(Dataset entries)

....

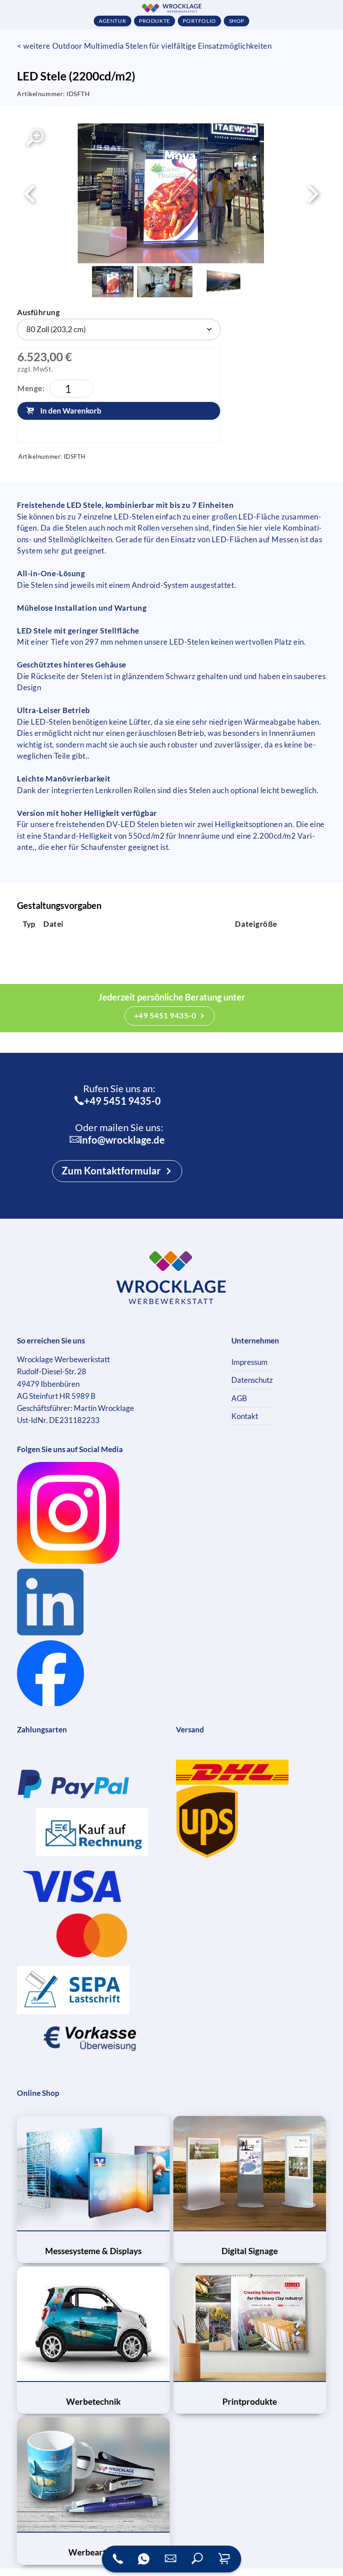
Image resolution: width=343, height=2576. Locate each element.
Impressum (249, 1362)
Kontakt (244, 1416)
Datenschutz (252, 1380)
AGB (239, 1398)
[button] (197, 2559)
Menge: (31, 388)
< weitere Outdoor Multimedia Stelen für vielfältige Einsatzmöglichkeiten (144, 46)
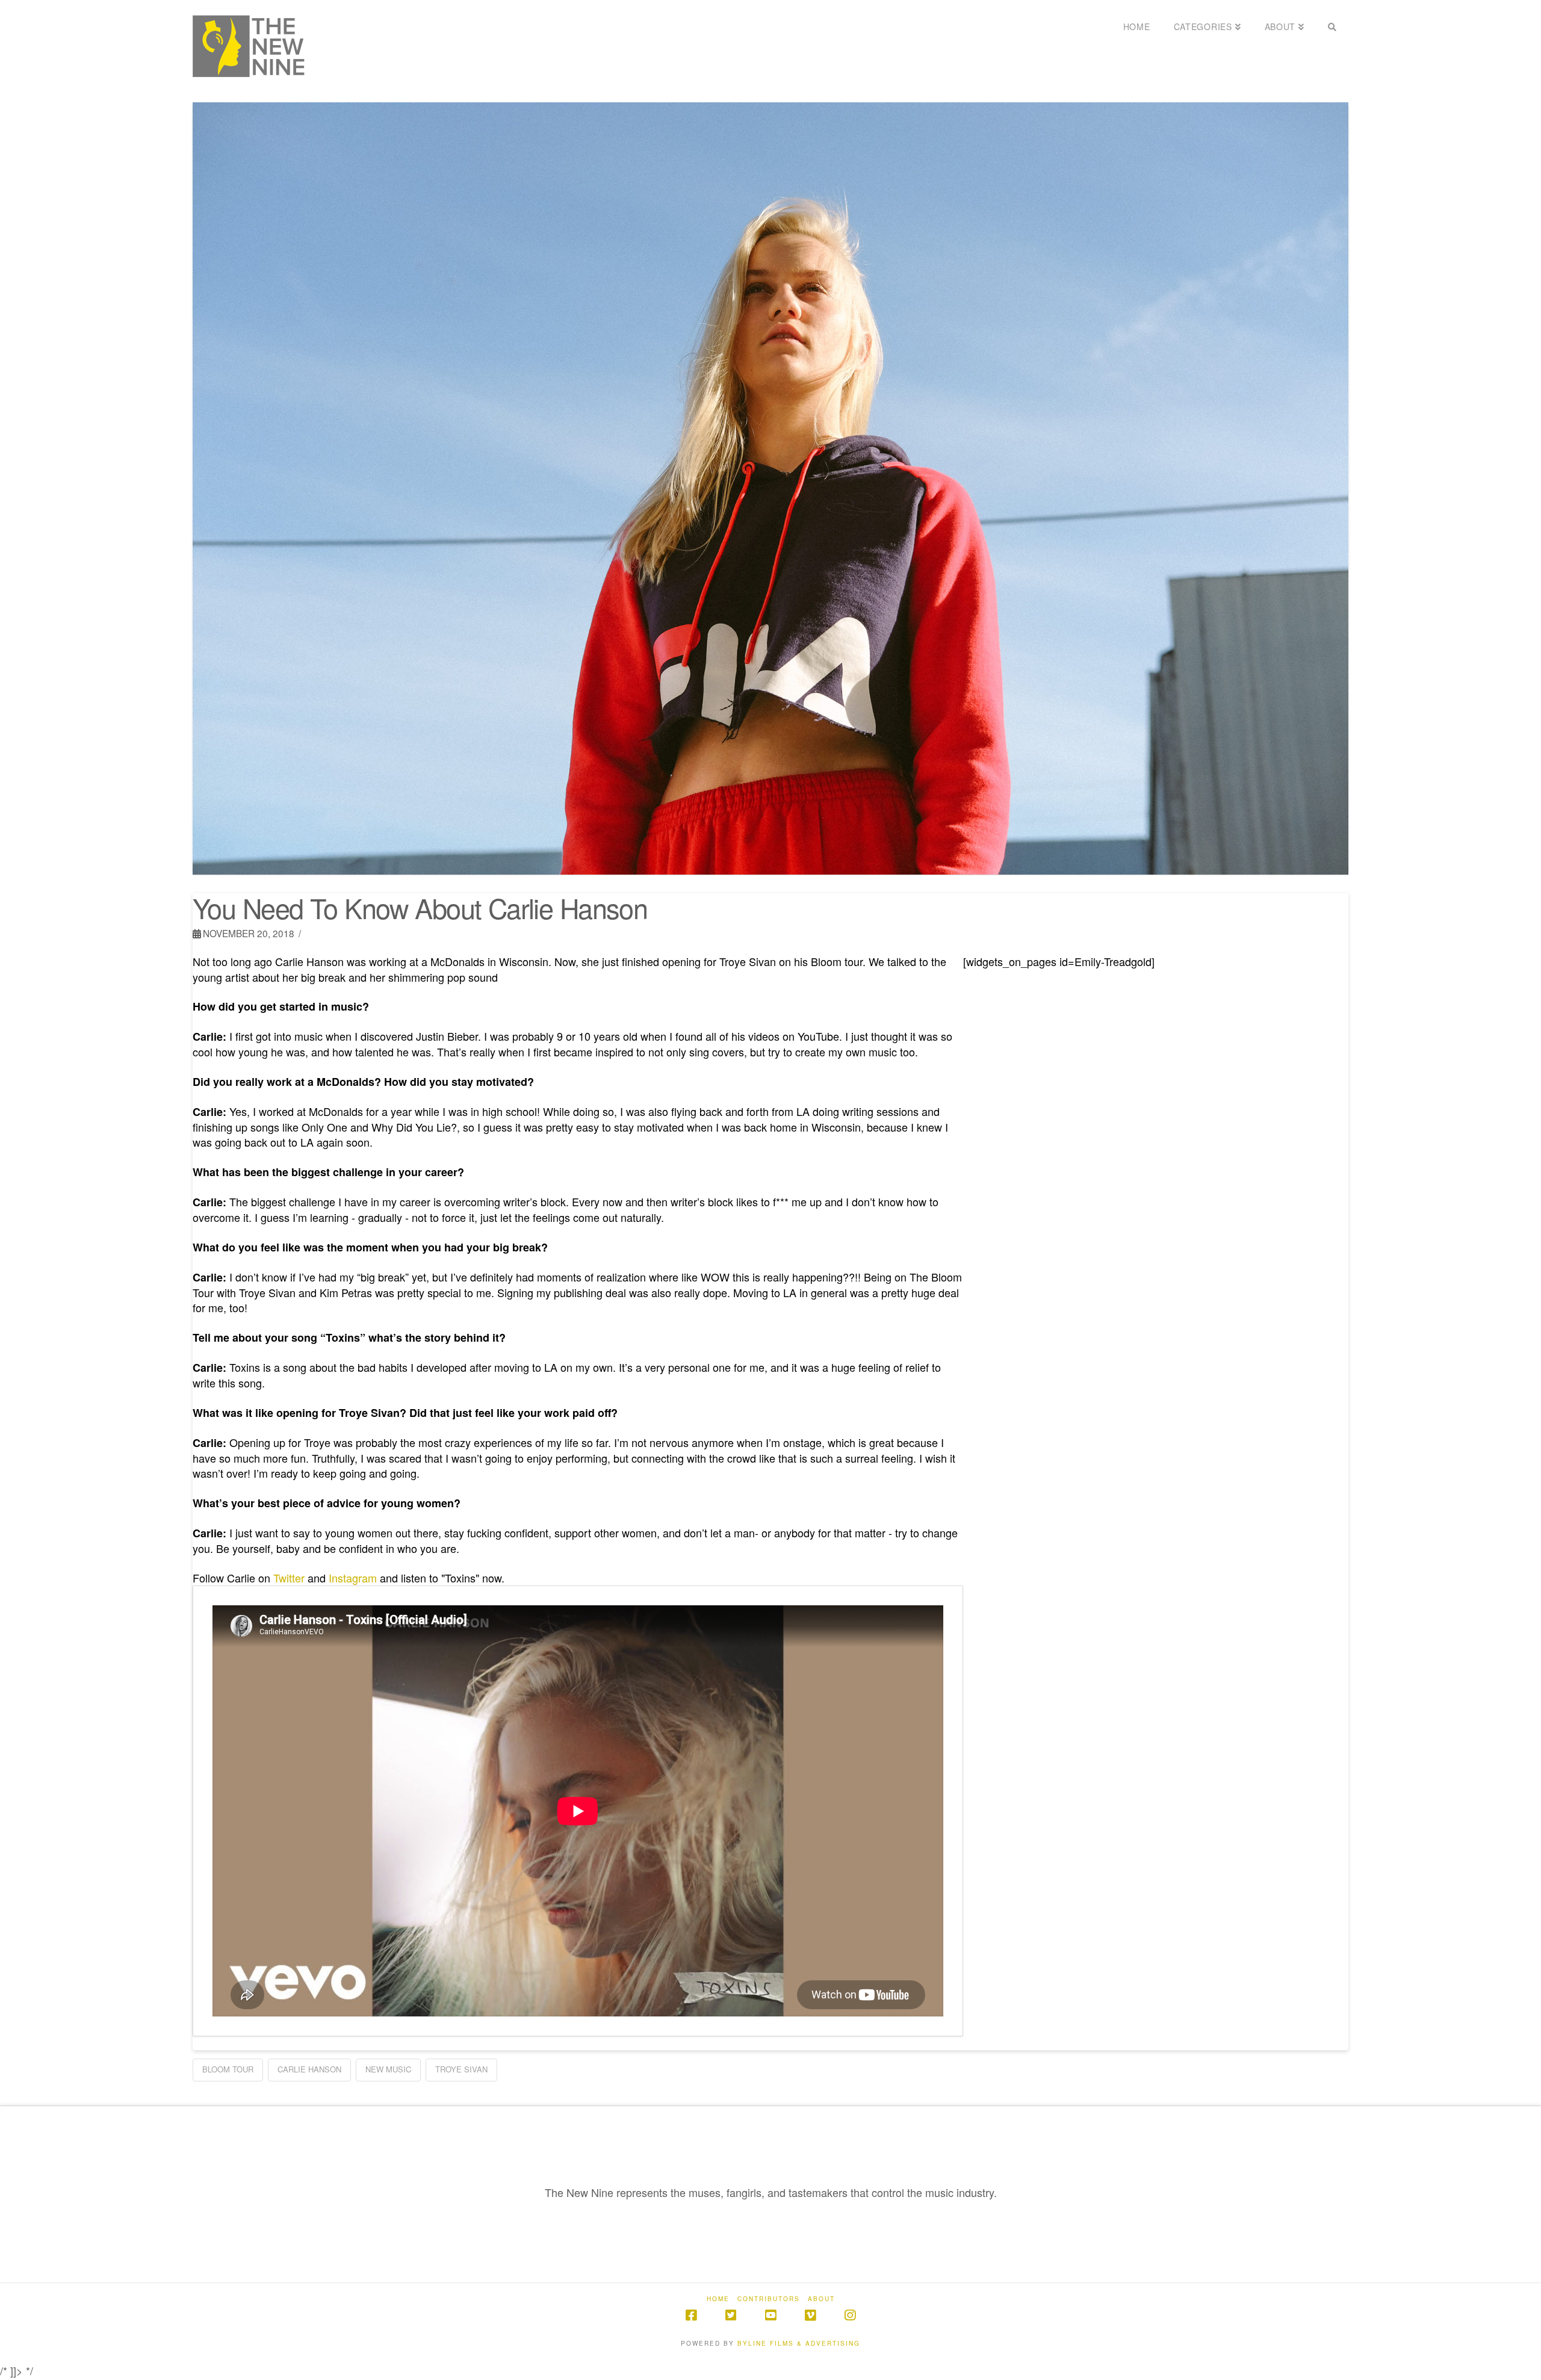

....

**REQUIRED WORK**. Leave out the pictures and set down all of the data exactly.

**ANSWER SPACE**.
Image resolution: width=343, height=2576. Locate each element.
Impressum (249, 1362)
Kontakt (244, 1416)
Datenschutz (252, 1380)
AGB (239, 1398)
[button] (197, 2559)
Menge: (31, 388)
< weitere Outdoor Multimedia Stelen für vielfältige Einsatzmöglichkeiten (144, 46)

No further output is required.